What the task asks:
Rewrite the lines below, substituting "kebab" for every occurrence of "three-dot" and keeping everything else unchanged.

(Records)
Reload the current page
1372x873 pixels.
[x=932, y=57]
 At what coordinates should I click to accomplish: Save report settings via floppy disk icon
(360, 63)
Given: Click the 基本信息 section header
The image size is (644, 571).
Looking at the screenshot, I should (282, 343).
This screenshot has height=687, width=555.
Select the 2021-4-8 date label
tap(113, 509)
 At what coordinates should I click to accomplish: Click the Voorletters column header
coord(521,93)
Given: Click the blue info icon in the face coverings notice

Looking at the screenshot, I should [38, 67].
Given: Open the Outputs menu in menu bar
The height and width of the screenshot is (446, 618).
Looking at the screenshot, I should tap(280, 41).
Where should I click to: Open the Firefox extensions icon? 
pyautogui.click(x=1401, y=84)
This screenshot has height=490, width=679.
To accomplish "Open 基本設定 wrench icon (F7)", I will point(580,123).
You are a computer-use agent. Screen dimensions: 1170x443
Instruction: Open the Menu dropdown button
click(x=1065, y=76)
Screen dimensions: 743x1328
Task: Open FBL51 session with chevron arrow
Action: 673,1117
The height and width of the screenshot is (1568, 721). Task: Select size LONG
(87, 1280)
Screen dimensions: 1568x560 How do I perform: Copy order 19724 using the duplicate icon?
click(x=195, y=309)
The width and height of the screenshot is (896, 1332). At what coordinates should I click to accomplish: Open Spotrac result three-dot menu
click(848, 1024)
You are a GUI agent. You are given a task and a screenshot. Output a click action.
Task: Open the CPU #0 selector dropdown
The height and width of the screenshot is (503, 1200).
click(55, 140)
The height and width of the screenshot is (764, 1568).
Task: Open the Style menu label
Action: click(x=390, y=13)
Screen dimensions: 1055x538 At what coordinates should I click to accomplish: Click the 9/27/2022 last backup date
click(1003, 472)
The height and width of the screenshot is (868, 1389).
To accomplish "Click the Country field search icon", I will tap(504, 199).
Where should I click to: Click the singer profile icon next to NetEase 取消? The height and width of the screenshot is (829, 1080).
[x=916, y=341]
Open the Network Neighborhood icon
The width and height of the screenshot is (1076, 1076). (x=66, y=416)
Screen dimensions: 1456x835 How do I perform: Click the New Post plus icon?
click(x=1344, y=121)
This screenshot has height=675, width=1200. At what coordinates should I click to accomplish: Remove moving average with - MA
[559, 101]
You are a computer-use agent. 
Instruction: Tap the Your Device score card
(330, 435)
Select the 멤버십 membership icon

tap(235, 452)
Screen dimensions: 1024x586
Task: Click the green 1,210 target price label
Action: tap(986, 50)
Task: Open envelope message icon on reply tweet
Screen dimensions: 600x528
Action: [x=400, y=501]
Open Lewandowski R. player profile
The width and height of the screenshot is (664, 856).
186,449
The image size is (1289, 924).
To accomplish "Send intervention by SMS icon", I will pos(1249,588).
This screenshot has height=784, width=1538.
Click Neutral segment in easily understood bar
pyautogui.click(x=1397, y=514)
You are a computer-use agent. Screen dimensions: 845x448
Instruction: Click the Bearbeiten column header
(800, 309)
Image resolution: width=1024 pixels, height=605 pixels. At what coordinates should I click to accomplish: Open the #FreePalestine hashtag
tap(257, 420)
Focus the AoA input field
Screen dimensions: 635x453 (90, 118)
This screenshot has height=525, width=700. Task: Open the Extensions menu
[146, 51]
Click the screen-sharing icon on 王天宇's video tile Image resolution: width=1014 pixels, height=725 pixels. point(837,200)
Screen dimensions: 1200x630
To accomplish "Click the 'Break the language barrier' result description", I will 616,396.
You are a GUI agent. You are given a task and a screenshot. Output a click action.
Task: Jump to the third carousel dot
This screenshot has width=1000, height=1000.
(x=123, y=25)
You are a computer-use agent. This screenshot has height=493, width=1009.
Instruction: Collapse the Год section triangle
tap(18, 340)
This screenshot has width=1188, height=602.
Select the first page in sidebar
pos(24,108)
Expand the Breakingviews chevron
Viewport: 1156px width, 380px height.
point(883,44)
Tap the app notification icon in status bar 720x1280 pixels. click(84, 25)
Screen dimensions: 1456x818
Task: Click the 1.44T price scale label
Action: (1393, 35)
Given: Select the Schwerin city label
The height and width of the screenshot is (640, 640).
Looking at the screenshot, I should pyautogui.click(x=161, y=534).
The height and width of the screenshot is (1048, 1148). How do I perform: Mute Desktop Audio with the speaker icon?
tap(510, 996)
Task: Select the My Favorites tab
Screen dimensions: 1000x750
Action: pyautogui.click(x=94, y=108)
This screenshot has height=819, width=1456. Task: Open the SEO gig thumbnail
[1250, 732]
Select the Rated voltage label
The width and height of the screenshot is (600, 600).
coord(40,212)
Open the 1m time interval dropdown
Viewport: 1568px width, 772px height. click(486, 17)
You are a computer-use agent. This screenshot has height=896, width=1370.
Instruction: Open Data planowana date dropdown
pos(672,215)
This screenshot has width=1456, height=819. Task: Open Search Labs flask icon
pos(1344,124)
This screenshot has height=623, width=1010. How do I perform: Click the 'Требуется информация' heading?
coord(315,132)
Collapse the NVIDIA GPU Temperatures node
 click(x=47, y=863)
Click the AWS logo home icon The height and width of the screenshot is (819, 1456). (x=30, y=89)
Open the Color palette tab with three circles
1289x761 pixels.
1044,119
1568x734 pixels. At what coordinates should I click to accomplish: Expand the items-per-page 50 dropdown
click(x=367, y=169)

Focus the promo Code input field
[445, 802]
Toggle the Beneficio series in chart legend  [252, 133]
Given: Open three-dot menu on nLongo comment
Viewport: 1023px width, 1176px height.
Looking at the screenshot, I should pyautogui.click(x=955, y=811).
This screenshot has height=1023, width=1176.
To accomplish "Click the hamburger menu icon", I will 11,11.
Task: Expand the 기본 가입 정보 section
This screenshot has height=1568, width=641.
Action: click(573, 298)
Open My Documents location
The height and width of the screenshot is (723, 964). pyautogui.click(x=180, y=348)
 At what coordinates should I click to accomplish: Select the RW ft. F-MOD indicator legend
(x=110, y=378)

Task output:
Reload the current page
1372x873 pixels.
[x=932, y=57]
 At what coordinates should I click to accomplish: Save report settings via floppy disk icon
(360, 63)
Given: Click the 基本信息 section header
The image size is (644, 571).
Looking at the screenshot, I should (282, 343).
This screenshot has height=687, width=555.
Select the 2021-4-8 date label
tap(113, 509)
 At what coordinates should I click to accomplish: Click the Voorletters column header
coord(521,93)
Given: Click the blue info icon in the face coverings notice

Looking at the screenshot, I should [38, 67].
Given: Open the Outputs menu in menu bar
The height and width of the screenshot is (446, 618).
Looking at the screenshot, I should tap(280, 41).
Where should I click to: Open the Firefox extensions icon? 
pyautogui.click(x=1401, y=84)
This screenshot has height=490, width=679.
To accomplish "Open 基本設定 wrench icon (F7)", I will point(580,123).
You are a computer-use agent. Screen dimensions: 1170x443
Instruction: Open the Menu dropdown button
click(x=1065, y=76)
Screen dimensions: 743x1328
Task: Open FBL51 session with chevron arrow
Action: 673,1117
The height and width of the screenshot is (1568, 721). Task: Select size LONG
(87, 1280)
Screen dimensions: 1568x560 How do I perform: Copy order 19724 using the duplicate icon?
click(x=195, y=309)
The width and height of the screenshot is (896, 1332). At what coordinates should I click to accomplish: Open Spotrac result kebab menu
click(848, 1024)
You are a GUI agent. You are given a task and a screenshot. Output a click action.
Task: Open the CPU #0 selector dropdown
The height and width of the screenshot is (503, 1200).
click(55, 140)
The height and width of the screenshot is (764, 1568).
Task: Open the Style menu label
Action: click(x=390, y=13)
Screen dimensions: 1055x538 At what coordinates should I click to accomplish: Click the 9/27/2022 last backup date
click(1003, 472)
The height and width of the screenshot is (868, 1389).
To accomplish "Click the Country field search icon", I will tap(504, 199).
Where should I click to: Click the singer profile icon next to NetEase 取消? The height and width of the screenshot is (829, 1080).
[x=916, y=341]
Open the Network Neighborhood icon
The width and height of the screenshot is (1076, 1076). (x=66, y=416)
Screen dimensions: 1456x835 How do I perform: Click the New Post plus icon?
click(x=1344, y=121)
This screenshot has height=675, width=1200. At what coordinates should I click to accomplish: Remove moving average with - MA
[559, 101]
You are a computer-use agent. 
Instruction: Tap the Your Device score card
(330, 435)
Select the 멤버십 membership icon

tap(235, 452)
Screen dimensions: 1024x586
Task: Click the green 1,210 target price label
Action: tap(986, 50)
Task: Open envelope message icon on reply tweet
Screen dimensions: 600x528
Action: [x=400, y=501]
Open Lewandowski R. player profile
The width and height of the screenshot is (664, 856).
186,449
The image size is (1289, 924).
To accomplish "Send intervention by SMS icon", I will pos(1249,588).
This screenshot has height=784, width=1538.
Click Neutral segment in easily understood bar
pyautogui.click(x=1397, y=514)
You are a computer-use agent. Screen dimensions: 845x448
Instruction: Click the Bearbeiten column header
(800, 309)
Image resolution: width=1024 pixels, height=605 pixels. At what coordinates should I click to accomplish: Open the #FreePalestine hashtag
tap(257, 420)
Focus the AoA input field
Screen dimensions: 635x453 (90, 118)
This screenshot has height=525, width=700. Task: Open the Extensions menu
[146, 51]
Click the screen-sharing icon on 王天宇's video tile Image resolution: width=1014 pixels, height=725 pixels. point(837,200)
Screen dimensions: 1200x630
To accomplish "Click the 'Break the language barrier' result description", I will 616,396.
You are a GUI agent. You are given a task and a screenshot. Output a click action.
Task: Jump to the third carousel dot
This screenshot has width=1000, height=1000.
(x=123, y=25)
You are a computer-use agent. This screenshot has height=493, width=1009.
Instruction: Collapse the Год section triangle
tap(18, 340)
This screenshot has width=1188, height=602.
Select the first page in sidebar
pos(24,108)
Expand the Breakingviews chevron
Viewport: 1156px width, 380px height.
point(883,44)
Tap the app notification icon in status bar 720x1280 pixels. click(84, 25)
Screen dimensions: 1456x818
Task: Click the 1.44T price scale label
Action: (1393, 35)
Given: Select the Schwerin city label
The height and width of the screenshot is (640, 640).
Looking at the screenshot, I should pyautogui.click(x=161, y=534).
The height and width of the screenshot is (1048, 1148). How do I perform: Mute Desktop Audio with the speaker icon?
tap(510, 996)
Task: Select the My Favorites tab
Screen dimensions: 1000x750
Action: pyautogui.click(x=94, y=108)
This screenshot has height=819, width=1456. Task: Open the SEO gig thumbnail
[1250, 732]
Select the Rated voltage label
The width and height of the screenshot is (600, 600).
coord(40,212)
Open the 1m time interval dropdown
Viewport: 1568px width, 772px height. click(486, 17)
You are a computer-use agent. This screenshot has height=896, width=1370.
Instruction: Open Data planowana date dropdown
pos(672,215)
This screenshot has width=1456, height=819. Task: Open Search Labs flask icon
pos(1344,124)
This screenshot has height=623, width=1010. How do I perform: Click the 'Требуется информация' heading?
coord(315,132)
Collapse the NVIDIA GPU Temperatures node
 click(x=47, y=863)
Click the AWS logo home icon The height and width of the screenshot is (819, 1456). (x=30, y=89)
Open the Color palette tab with three circles
1289x761 pixels.
1044,119
1568x734 pixels. At what coordinates should I click to accomplish: Expand the items-per-page 50 dropdown
click(x=367, y=169)

Focus the promo Code input field
[445, 802]
Toggle the Beneficio series in chart legend  [252, 133]
Given: Open kebab menu on nLongo comment
Viewport: 1023px width, 1176px height.
Looking at the screenshot, I should pyautogui.click(x=955, y=811).
This screenshot has height=1023, width=1176.
To accomplish "Click the hamburger menu icon", I will 11,11.
Task: Expand the 기본 가입 정보 section
This screenshot has height=1568, width=641.
Action: click(573, 298)
Open My Documents location
The height and width of the screenshot is (723, 964). pyautogui.click(x=180, y=348)
 At what coordinates should I click to accomplish: Select the RW ft. F-MOD indicator legend
(x=110, y=378)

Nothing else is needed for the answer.